** SUPPLIED ENTRIES follows **
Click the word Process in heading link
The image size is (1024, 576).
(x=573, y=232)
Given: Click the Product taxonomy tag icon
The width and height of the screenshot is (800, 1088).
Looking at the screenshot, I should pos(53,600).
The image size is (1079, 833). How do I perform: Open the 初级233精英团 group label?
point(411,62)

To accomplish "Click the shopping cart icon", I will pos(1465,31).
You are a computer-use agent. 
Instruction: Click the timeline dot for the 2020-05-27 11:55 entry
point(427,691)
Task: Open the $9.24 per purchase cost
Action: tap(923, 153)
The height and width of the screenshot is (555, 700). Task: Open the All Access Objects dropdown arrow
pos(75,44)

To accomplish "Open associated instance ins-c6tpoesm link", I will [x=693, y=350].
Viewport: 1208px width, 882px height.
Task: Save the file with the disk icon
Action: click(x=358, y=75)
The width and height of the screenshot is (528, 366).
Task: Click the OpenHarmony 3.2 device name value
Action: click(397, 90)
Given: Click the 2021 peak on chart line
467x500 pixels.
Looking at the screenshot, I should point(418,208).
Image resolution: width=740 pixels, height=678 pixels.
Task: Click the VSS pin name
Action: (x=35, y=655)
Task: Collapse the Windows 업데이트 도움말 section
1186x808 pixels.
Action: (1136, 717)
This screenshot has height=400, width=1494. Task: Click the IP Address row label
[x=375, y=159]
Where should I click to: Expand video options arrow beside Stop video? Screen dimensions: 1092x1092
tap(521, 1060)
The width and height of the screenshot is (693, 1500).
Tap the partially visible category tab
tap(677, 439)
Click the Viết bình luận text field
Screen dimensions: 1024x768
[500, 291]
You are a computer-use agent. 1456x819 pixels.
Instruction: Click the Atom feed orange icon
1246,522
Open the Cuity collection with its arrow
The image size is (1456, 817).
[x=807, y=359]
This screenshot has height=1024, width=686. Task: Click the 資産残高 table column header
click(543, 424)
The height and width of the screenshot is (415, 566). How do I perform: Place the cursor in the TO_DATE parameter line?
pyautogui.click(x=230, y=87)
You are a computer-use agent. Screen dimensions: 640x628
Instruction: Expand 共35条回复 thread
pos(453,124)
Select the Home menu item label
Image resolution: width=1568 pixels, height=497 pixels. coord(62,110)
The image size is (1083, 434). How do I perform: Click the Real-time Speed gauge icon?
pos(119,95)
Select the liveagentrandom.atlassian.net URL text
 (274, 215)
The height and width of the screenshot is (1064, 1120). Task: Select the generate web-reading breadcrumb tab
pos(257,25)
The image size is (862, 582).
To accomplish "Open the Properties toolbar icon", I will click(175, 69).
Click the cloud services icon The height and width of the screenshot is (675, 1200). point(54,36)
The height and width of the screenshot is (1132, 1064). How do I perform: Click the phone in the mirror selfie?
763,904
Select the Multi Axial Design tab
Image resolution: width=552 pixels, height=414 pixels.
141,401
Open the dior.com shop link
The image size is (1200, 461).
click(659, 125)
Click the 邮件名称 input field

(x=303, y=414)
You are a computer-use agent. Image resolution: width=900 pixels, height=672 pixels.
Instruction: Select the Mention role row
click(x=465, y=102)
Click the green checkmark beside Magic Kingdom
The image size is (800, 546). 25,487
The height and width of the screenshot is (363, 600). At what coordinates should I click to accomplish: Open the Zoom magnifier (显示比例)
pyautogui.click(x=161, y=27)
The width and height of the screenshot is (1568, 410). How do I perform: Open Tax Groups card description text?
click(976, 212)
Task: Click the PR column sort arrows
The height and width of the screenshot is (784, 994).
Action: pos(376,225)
** End of SUPPLIED ENTRIES **
_TASK DIRECTIONS:_
Exactly and without omission, set down every entry.

_RESPONSE TO THE EXERCISE:_
Click the word Process in heading link
The image size is (1024, 576).
(x=573, y=232)
Given: Click the Product taxonomy tag icon
The width and height of the screenshot is (800, 1088).
Looking at the screenshot, I should pos(53,600).
The image size is (1079, 833). How do I perform: Open the 初级233精英团 group label?
point(411,62)

To accomplish "Click the shopping cart icon", I will pos(1465,31).
You are a computer-use agent. 
Instruction: Click the timeline dot for the 2020-05-27 11:55 entry
point(427,691)
Task: Open the $9.24 per purchase cost
Action: tap(923, 153)
The height and width of the screenshot is (555, 700). Task: Open the All Access Objects dropdown arrow
pos(75,44)

To accomplish "Open associated instance ins-c6tpoesm link", I will [x=693, y=350].
Viewport: 1208px width, 882px height.
Task: Save the file with the disk icon
Action: click(x=358, y=75)
The width and height of the screenshot is (528, 366).
Task: Click the OpenHarmony 3.2 device name value
Action: click(397, 90)
Given: Click the 2021 peak on chart line
467x500 pixels.
Looking at the screenshot, I should point(418,208).
Image resolution: width=740 pixels, height=678 pixels.
Task: Click the VSS pin name
Action: (x=35, y=655)
Task: Collapse the Windows 업데이트 도움말 section
1186x808 pixels.
Action: (1136, 717)
This screenshot has height=400, width=1494. Task: Click the IP Address row label
[x=375, y=159]
Where should I click to: Expand video options arrow beside Stop video? Screen dimensions: 1092x1092
tap(521, 1060)
The width and height of the screenshot is (693, 1500).
Tap the partially visible category tab
tap(677, 439)
Click the Viết bình luận text field
Screen dimensions: 1024x768
[500, 291]
You are a computer-use agent. 1456x819 pixels.
Instruction: Click the Atom feed orange icon
1246,522
Open the Cuity collection with its arrow
The image size is (1456, 817).
[x=807, y=359]
This screenshot has height=1024, width=686. Task: Click the 資産残高 table column header
click(543, 424)
The height and width of the screenshot is (415, 566). How do I perform: Place the cursor in the TO_DATE parameter line?
pyautogui.click(x=230, y=87)
You are a computer-use agent. Screen dimensions: 640x628
Instruction: Expand 共35条回复 thread
pos(453,124)
Select the Home menu item label
Image resolution: width=1568 pixels, height=497 pixels. coord(62,110)
The image size is (1083, 434). How do I perform: Click the Real-time Speed gauge icon?
pos(119,95)
Select the liveagentrandom.atlassian.net URL text
 (274, 215)
The height and width of the screenshot is (1064, 1120). Task: Select the generate web-reading breadcrumb tab
pos(257,25)
The image size is (862, 582).
To accomplish "Open the Properties toolbar icon", I will click(175, 69).
Click the cloud services icon The height and width of the screenshot is (675, 1200). point(54,36)
The height and width of the screenshot is (1132, 1064). How do I perform: Click the phone in the mirror selfie?
763,904
Select the Multi Axial Design tab
Image resolution: width=552 pixels, height=414 pixels.
141,401
Open the dior.com shop link
The image size is (1200, 461).
click(659, 125)
Click the 邮件名称 input field

(x=303, y=414)
You are a computer-use agent. Image resolution: width=900 pixels, height=672 pixels.
Instruction: Select the Mention role row
click(x=465, y=102)
Click the green checkmark beside Magic Kingdom
The image size is (800, 546). 25,487
The height and width of the screenshot is (363, 600). At what coordinates should I click to accomplish: Open the Zoom magnifier (显示比例)
pyautogui.click(x=161, y=27)
The width and height of the screenshot is (1568, 410). How do I perform: Open Tax Groups card description text?
click(976, 212)
Task: Click the PR column sort arrows
The height and width of the screenshot is (784, 994).
Action: pos(376,225)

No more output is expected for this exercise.